# WTB American Tackle Viper Blanks



## AustinP (Feb 26, 2012)

looking to buy any and all viper blanks 1085 through the 1089's so if you have one you are holding onto or know anyone who has one who might sell pm with the details and lets cut a deal :thumbup::thumbup::thumbup::thumbup:


----------



## Billcollector (Oct 16, 2009)

Why in the hell do you want one of those? There are much better blanks out there for much cheaper. Yes they do look cool, but one bump of the blue ones and the finish will chip off.


----------



## AustinP (Feb 26, 2012)

im not necessarily looking for the blue ones i actually dont like the blue ones at all


----------



## Garbo (Oct 2, 2007)

Billcollector said:


> Why in the hell do you want one of those? There are much better blanks out there for much cheaper. Yes they do look cool, but one bump of the blue ones and the finish will chip off.


 
They are nice blanks. 

Your statement about the finish chipping off is true somewhat. The first one I built on had the issue of the layer of laminate coming off with ware and I solved it by varnishing the lower half of the blank before doing anything to start the building process. I have built many rods on Viper blanks and will tell you that they are very nice blanks. Although I would not build on one before Flexcoating the lower half of the blank before starting on it. 

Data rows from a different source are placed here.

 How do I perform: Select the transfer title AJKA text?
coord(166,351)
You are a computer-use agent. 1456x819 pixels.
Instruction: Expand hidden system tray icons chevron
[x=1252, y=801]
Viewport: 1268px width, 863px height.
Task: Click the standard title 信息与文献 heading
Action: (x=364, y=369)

I believe the Viper 1089 is the finest blank there is for a Cobia Blank. 



.


----------



## SmokenJoe (Mar 18, 2011)

They must be on clearance for a reason

http://www.mudhole.com/Shop-Our-Catalog/25-Off-Viper-Rod-Blanks-2


----------



## Joe Meehan (Mar 21, 2012)

Hi Ausin,

Good luck on your search. We discontinued the line that is the reason they're on clearance. We designed the blanks with Todd Vivian from Lamiglas who is now with MH coincidentally. We have always had a line of USA made blanks but they had to raise the price which made us uncompetitive. Look for similar 1085's-1089's coming in the Bushido or ATX lines. Joe ATC


----------